## The task:
Please state how many lines of the listing contain the word "agent", giving the number by itself.
===
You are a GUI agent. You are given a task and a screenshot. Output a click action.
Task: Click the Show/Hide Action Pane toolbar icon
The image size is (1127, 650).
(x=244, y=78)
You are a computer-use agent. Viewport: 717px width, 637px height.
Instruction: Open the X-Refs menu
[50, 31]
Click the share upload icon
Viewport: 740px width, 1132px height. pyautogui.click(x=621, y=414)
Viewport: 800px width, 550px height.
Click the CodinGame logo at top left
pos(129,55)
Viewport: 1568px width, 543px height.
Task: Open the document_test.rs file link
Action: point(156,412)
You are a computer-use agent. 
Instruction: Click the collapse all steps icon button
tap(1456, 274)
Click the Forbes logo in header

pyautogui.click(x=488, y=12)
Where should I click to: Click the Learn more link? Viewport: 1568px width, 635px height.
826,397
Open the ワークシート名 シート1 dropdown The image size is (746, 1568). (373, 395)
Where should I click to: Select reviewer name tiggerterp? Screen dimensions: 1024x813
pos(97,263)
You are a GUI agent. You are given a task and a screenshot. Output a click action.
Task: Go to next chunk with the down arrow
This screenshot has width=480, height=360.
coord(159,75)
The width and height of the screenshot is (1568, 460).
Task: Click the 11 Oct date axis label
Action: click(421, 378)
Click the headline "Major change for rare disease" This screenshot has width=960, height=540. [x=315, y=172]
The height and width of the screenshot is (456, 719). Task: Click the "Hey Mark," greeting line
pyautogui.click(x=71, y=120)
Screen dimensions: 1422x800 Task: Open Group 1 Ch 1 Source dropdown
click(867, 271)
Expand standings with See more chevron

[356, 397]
===
## Solution to this problem:
4